First impressions
Time for some first impressions. Or actually, I feel it's still way too early even for
first impressions, but because I will be feeling that way for the coming months, I might as well get it out of the way now.
As said before, I'm using the Reference One in a very basic setup. Fed by a Pioneer hi-rez player (RCA -> BNC) and with RCA output to my Corda Opera amplifier.
Where to start? I could talk about definition, separation, instrument colour, acoustic cues, etc, but that all feels rather irrelevant, the Reference One seems to do these things as if they didn't pose a challenge for a DAC. They are so well done that they don't strike you as distinguishable properties anymore. Transparency indeed.
It's interesting that it always only strikes me in hindsight that I apparently was straining to hear certain things with previous equipment. It might be a very important aspect of good upgrades that they provide a more relaxing listening experience, that simply allows your mind to connect to the music more directly. Transparency again.
There is one aspect of the Reference One that really stands out for me. First of all, and what appears to be it's real "party-piece" is spaciousness. It happened to me quite a few times already that I put on a new cd, wearing the K500 headphones, and, for just a second, have to do a doubletake to check if I haven't accidentally switched on the large floorstanding speakers. It might go a little too far to say that, analogous to Peete's observation of his speakers disappearing, the Reference One makes my headphones disappear, but it comes close sometimes, remarkably close. An effect that's even very present with mono recordings.
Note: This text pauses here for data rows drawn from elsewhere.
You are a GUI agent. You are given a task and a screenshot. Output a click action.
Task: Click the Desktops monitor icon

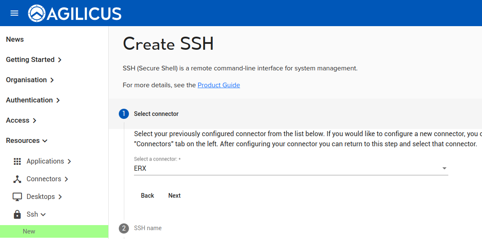17,197
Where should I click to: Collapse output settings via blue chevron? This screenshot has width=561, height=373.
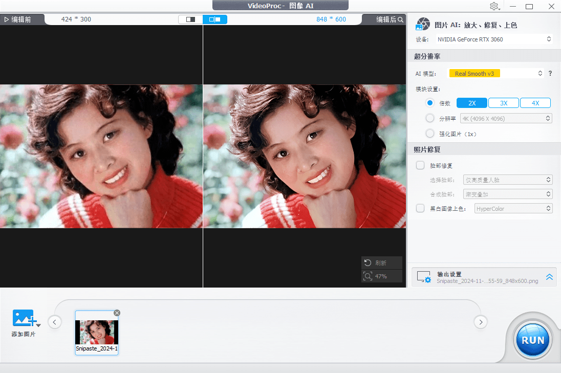549,277
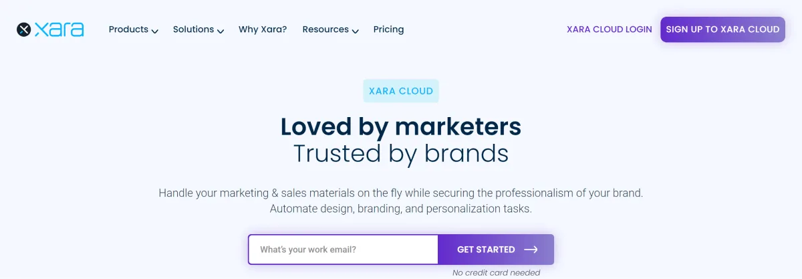Open the Resources menu
This screenshot has height=279, width=802.
click(x=325, y=29)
Another thing is naturalness. Although I don't seem to suffer from the same sensitivity to digititis that Curra has, I'm hearing for the first time the full complexity of something like the sound of a grand piano or a violin. Voices have a richness and body that I hadn't even hoped could be realised by the redbook-format. But more than this is the simple fact that music through the Reference One speaks to me much more strongly and hits me that much harder emotionally.
It is usual with upgrades to talk about how your new purchase lets you hear certain things in your recordings that you hadn't heard before. That's not the case here, because I actually often have a hard time recognizing recordings that I thought were very familiar to me. They sound that different and new.
Usually that's a good thing, sometimes it is not. Sometimes you don't want to hear what's actually on the recording. One of my favourite opera recordings, Karajan's Turandot (DG) is revealed in all its early digital awfulness. And I shouldn't even speak of what horrors I encountered with some albums of extreme metal. Oh dear...
Usually what a reviewer says at this point is that the unit is 'unforgiving of bad recordings', but that wouldn't be the right way to put it. There seems to be a distinct dividing line among recordings, between "The Bad" and "The Ugly". I have plenty of bad recordings, take a good example like Mravinsky's 1952 recording of Shostakovich' Symphony #7 (BMG/Melodiya), not a good recording to begin with and to make matters worse it also has been 'cleaned' with the universally dreaded NoNoise process. But it doesn't sound 'bad' in the strict sense, actually it sounds much better and far more enjoyable than I've ever heard it. The same goes for another rather extreme example, Enrico Caruso's earliest recordings from 1902 (Naxos Historical). Yes, the surface noise of the shellacs is presented in just as much detail (if not more) as Caruso's voice, but once you listen through that you can discover a dimensionality in the recording that wasn't there before.
I feel like I've embarked on an unexpected voyage of discovery. And I have thousands of cd's to go.
That's it for now. Did you really expect it to be anything less than gushing?